CFP: Nationalism & The City

CRASSH Conference, Cambridge, United Kingdom - February 2012

Applicants are encouraged to engage with the existing theoretical literature on nations, nationalism and the city. Suggested focal points include: urbanization/modernization and the conditions of nationalism’s emergence; Urban intellectual networks and the global diffusion of nationalism; Cities as battle-space and/or as sites for mobilization; National unity and the urban/rural ‘divide’; the city as metaphor for nation; Globalizing cities, ‘post-nationalism’, and notions of urban reclamation; Cosmopolitanism, nationalism, and layers of belonging; Multiculturalism, heterogeneity and the urban; and disintegration, dystopia and ‘spaces of alterity’.
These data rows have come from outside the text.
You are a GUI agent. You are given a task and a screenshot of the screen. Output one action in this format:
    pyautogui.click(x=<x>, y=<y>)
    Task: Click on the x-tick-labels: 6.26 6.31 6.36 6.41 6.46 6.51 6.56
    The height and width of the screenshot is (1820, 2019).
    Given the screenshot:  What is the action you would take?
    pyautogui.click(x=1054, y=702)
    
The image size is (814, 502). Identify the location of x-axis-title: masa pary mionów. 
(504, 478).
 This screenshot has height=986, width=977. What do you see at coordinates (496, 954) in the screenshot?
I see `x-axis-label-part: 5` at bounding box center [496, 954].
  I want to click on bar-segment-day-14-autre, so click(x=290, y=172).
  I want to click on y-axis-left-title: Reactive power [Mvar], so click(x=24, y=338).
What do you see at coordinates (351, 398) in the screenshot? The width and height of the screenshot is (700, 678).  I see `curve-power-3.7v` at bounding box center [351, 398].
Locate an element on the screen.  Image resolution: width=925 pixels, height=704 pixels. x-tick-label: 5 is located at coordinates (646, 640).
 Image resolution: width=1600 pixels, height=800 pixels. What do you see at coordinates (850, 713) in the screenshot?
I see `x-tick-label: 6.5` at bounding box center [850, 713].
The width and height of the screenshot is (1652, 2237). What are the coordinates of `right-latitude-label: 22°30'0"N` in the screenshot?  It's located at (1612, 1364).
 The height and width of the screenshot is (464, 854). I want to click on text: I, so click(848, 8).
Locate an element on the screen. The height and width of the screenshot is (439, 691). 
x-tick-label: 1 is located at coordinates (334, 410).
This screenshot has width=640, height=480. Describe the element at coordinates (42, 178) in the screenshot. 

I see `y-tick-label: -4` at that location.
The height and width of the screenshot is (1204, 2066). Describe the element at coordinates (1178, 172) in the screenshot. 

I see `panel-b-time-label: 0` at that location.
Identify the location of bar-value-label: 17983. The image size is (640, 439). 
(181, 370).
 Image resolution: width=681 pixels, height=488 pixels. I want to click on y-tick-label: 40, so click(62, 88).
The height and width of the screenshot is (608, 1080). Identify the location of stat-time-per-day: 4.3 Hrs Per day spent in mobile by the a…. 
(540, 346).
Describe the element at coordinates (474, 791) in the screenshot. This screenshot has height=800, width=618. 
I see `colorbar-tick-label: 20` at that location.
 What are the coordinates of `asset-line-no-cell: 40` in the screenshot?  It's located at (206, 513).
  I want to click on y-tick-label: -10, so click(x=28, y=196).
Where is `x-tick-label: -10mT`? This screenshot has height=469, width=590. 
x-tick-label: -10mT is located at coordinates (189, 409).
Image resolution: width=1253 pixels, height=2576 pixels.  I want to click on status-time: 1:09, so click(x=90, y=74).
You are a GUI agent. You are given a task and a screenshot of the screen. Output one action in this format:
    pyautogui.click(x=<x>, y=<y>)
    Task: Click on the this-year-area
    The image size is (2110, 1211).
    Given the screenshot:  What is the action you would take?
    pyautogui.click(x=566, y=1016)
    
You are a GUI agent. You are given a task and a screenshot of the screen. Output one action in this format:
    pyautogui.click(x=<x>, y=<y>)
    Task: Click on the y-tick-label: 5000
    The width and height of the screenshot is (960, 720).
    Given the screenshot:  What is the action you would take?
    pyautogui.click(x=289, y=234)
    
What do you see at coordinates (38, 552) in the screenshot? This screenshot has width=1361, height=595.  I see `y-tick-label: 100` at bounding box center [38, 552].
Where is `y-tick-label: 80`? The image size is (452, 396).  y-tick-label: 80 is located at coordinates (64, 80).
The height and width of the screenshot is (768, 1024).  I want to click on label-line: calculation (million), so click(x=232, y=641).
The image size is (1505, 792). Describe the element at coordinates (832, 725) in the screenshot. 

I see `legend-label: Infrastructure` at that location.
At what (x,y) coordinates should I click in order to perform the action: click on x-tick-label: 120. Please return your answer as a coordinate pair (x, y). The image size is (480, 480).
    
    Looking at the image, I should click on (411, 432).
A special emphasis will be placed on integrating the insights of those focused on dynamics in the city and those addressing the broader phenomenon of nationalism, to enliven debates on space, identity, and politics and to illuminate important convergences and contradictions, conjunctures and disjunctures.

The task for researchers is as follows: how are we to conceptualize the role of cities/urban environments in the origins/spread/perpetuation/undermining of nations and nationalism?